EXERCISE -
Report every line of the data that includes "agent".

Data entries:
▬▬▬▬▬▬▬▬▬▬

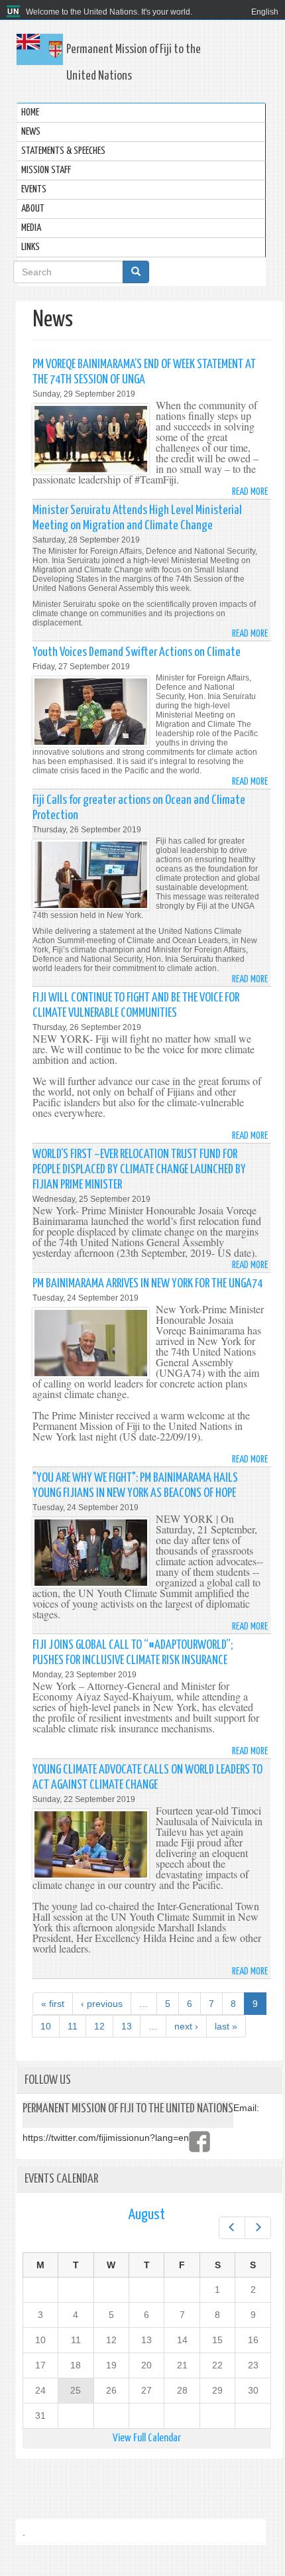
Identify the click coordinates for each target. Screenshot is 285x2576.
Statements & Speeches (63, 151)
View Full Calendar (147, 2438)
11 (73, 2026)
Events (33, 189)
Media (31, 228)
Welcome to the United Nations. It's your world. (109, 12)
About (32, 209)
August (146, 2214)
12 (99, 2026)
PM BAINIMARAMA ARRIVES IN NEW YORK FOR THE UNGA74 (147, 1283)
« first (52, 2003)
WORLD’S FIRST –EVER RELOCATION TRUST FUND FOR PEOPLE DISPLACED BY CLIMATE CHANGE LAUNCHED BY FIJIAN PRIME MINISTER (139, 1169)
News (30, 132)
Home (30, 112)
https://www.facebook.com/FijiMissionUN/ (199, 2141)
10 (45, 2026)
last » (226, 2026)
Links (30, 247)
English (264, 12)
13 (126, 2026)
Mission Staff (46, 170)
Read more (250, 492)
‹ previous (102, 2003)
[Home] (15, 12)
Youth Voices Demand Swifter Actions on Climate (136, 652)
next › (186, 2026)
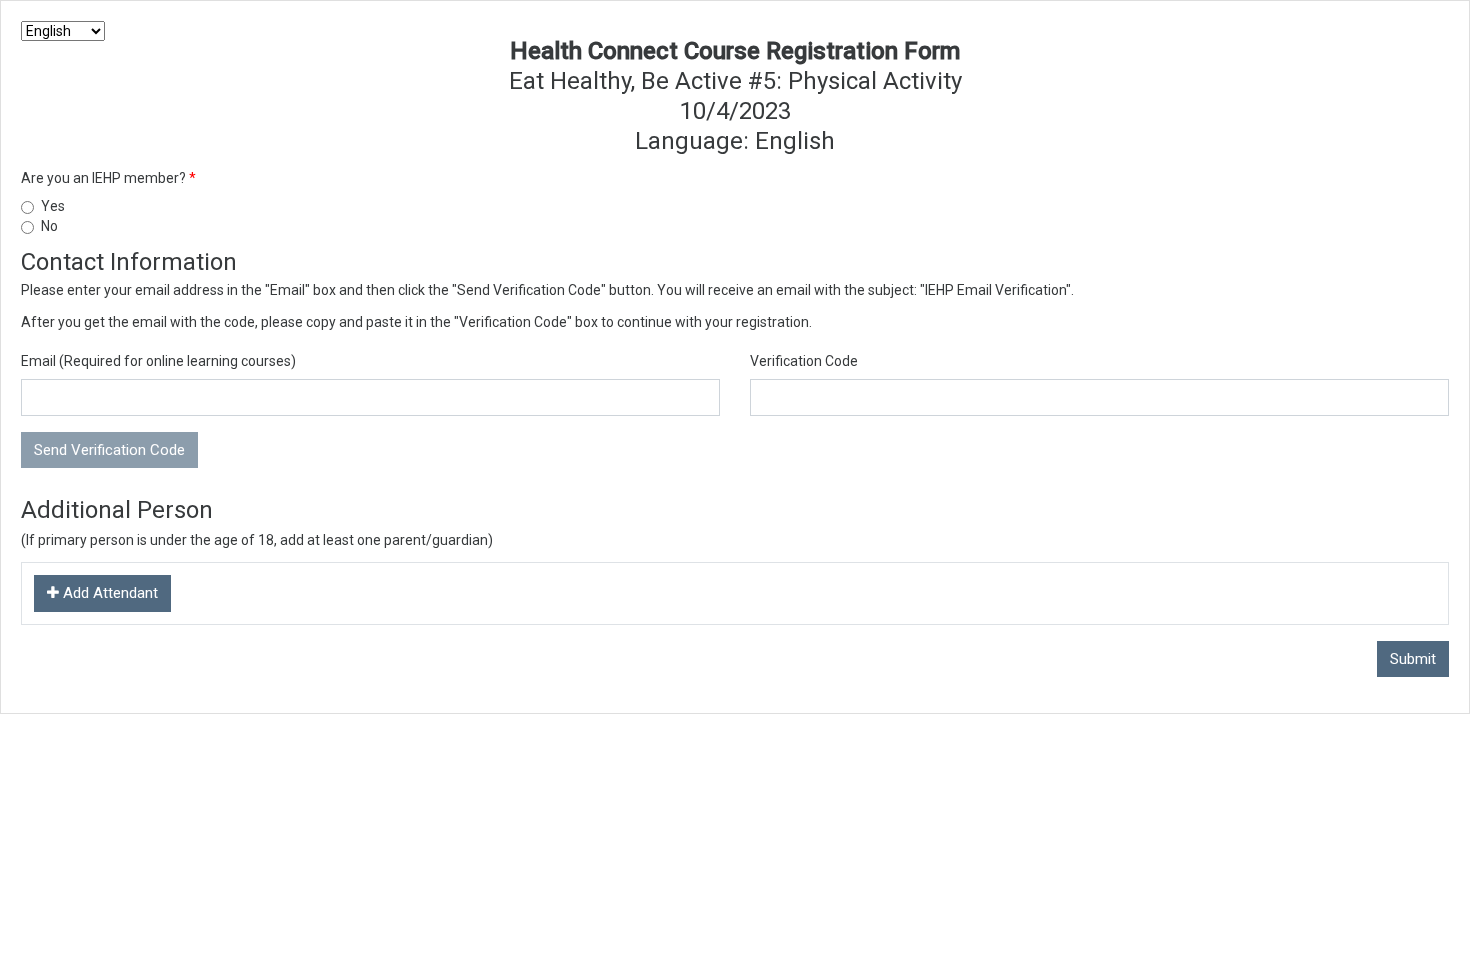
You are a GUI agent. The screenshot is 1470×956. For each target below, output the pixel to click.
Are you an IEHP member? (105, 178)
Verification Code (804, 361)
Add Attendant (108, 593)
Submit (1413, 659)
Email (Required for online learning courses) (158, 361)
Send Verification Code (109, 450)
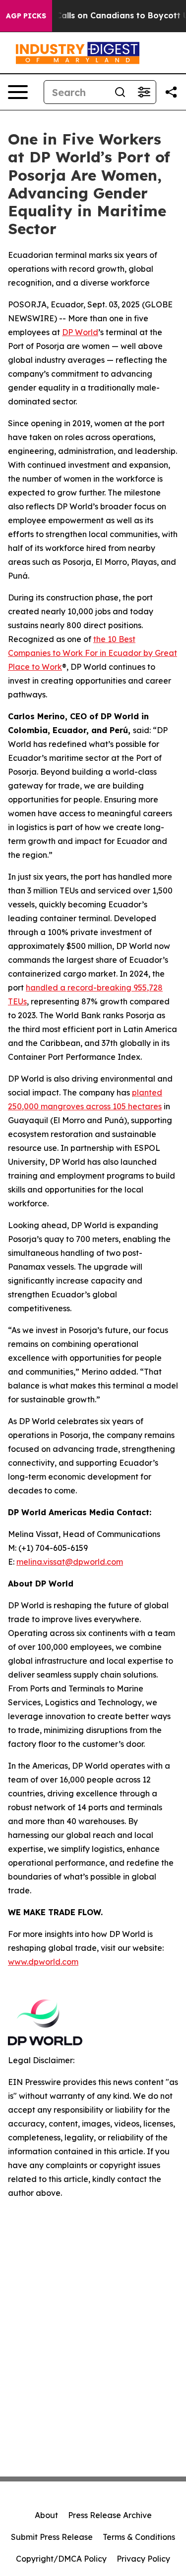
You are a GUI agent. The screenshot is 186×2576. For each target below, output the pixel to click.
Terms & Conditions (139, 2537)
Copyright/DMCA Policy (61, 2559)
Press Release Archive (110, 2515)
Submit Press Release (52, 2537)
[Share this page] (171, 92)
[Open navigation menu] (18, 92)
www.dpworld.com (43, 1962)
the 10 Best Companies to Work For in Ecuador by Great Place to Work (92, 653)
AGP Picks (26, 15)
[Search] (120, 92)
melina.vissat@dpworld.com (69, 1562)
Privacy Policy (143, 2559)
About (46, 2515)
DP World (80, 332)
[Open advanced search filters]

▬▬▬▬▬▬▬▬▬▬

RESULT BELOW -
You are a GUI agent. The screenshot is 1470×956. For each target below, output the pixel to click.
You are a GUI agent. The screenshot is 186×2576. For each target below, output the pixel to click.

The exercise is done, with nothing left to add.